[[ PROVIDED MATERIAL, beginning ]]

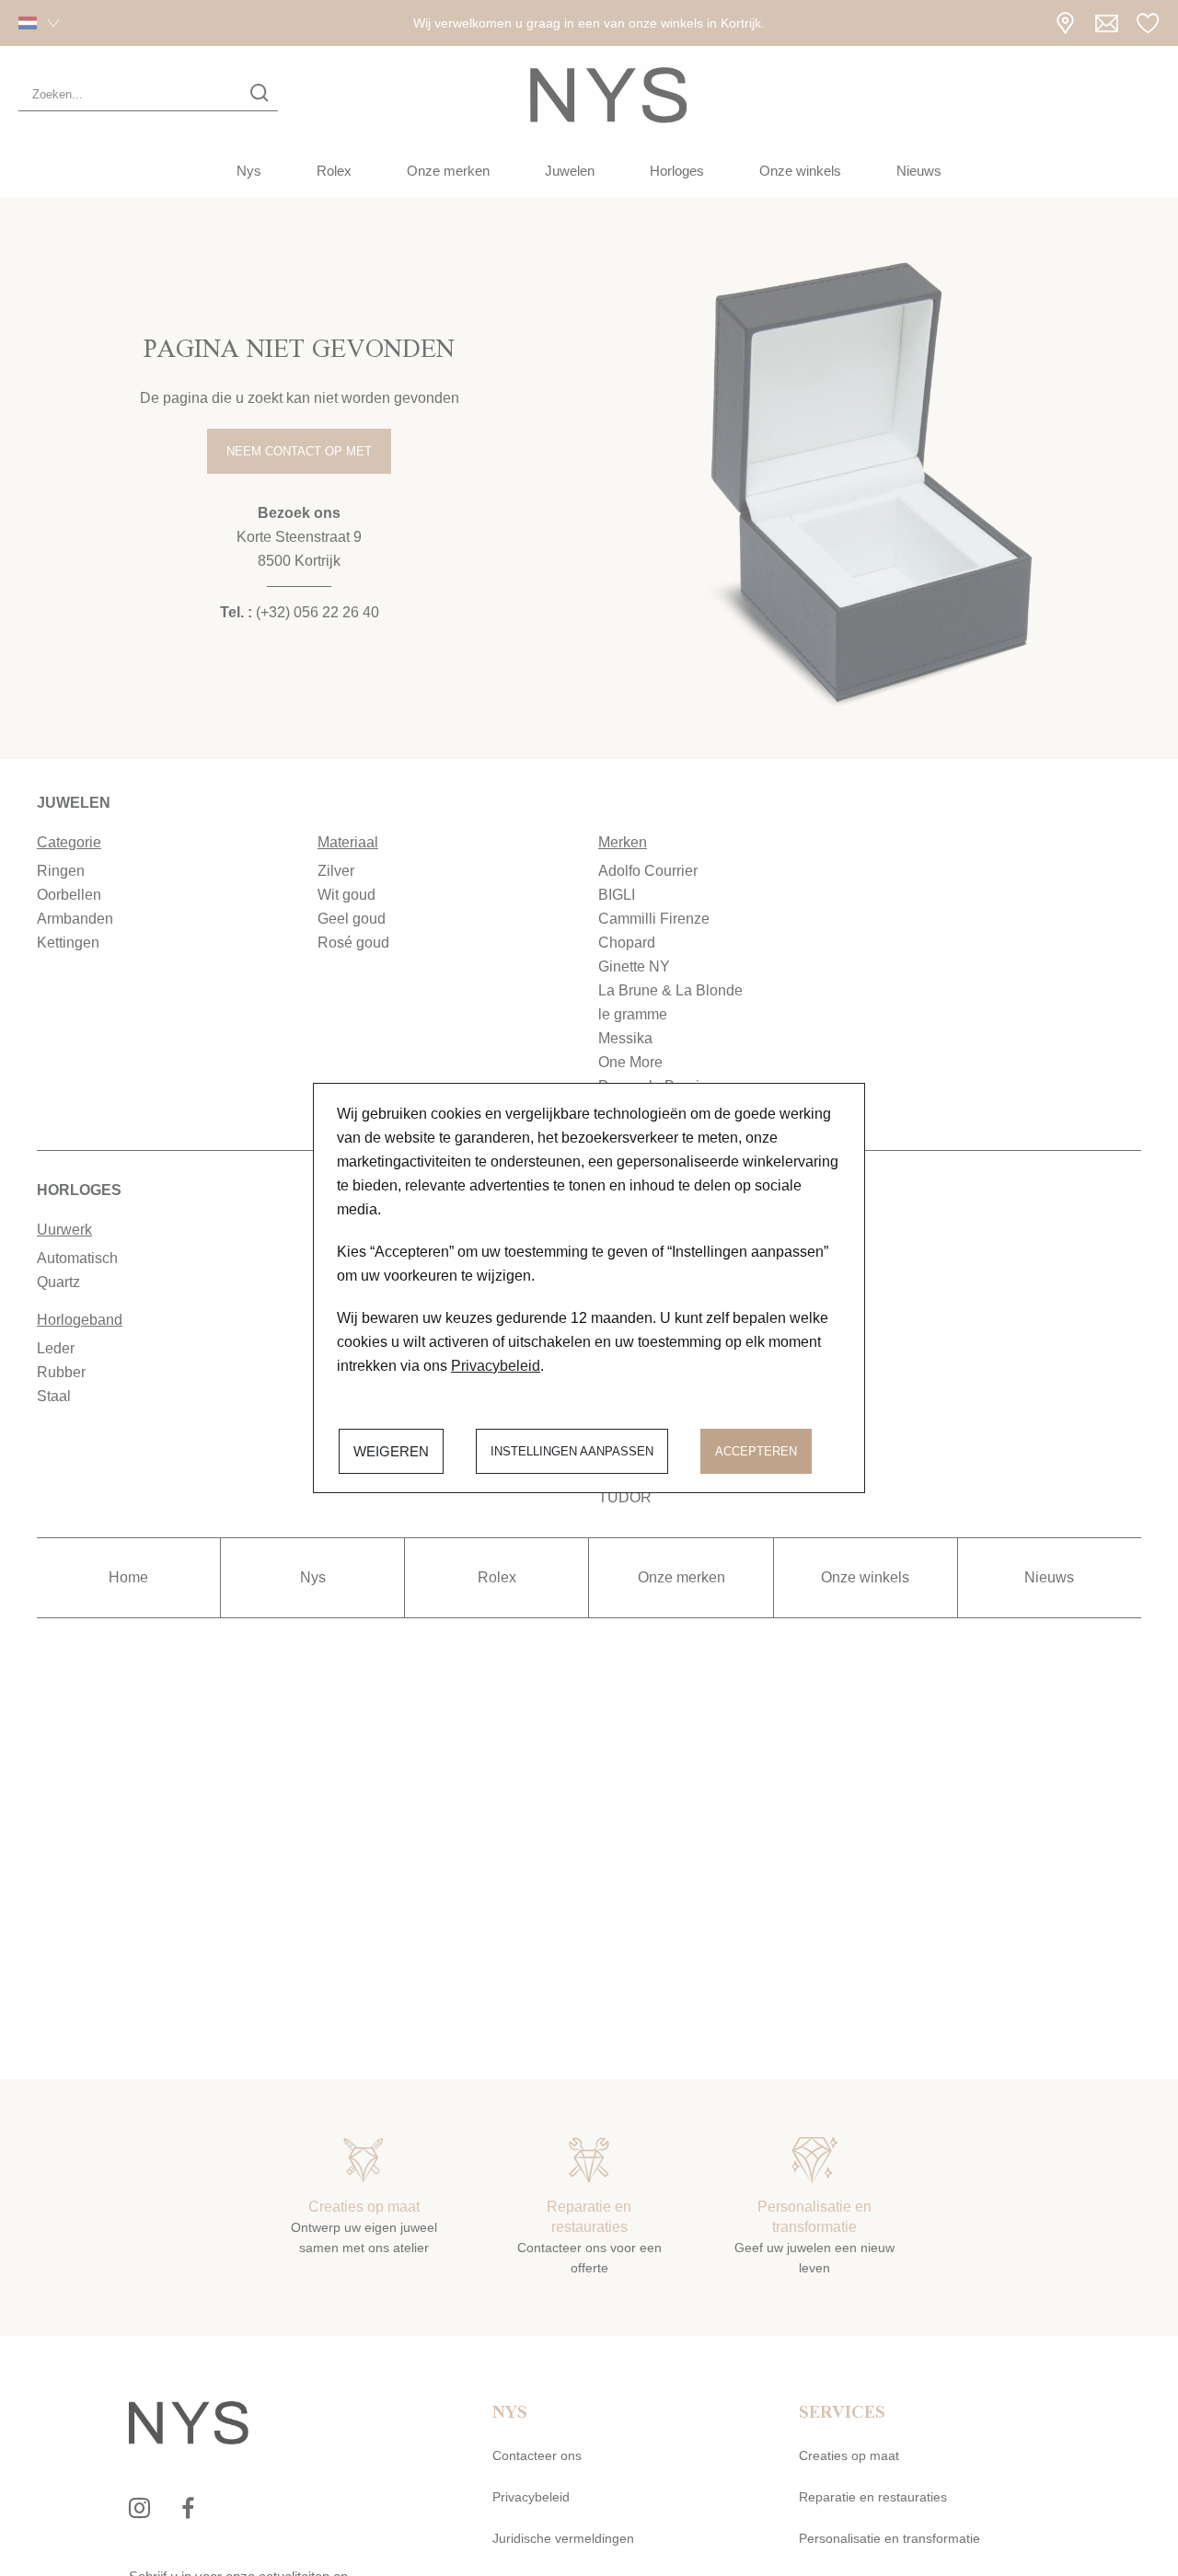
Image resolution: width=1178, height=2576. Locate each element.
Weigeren (391, 1451)
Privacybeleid (495, 1366)
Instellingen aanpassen (572, 1451)
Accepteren (756, 1451)
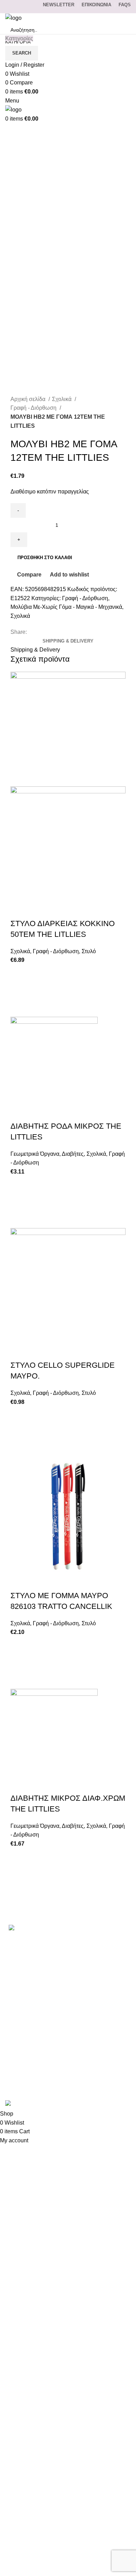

[[ PROVIDED MATERIAL, end ]]

**ACTIVITY**: Your answer must be an exact repeat of all the records, minus the pictures.

**WRITTEN ANSWER**:
Image resolution: width=1178, height=2576. Locate each element.
Weigeren (391, 1451)
Privacybeleid (495, 1366)
Instellingen aanpassen (572, 1451)
Accepteren (756, 1451)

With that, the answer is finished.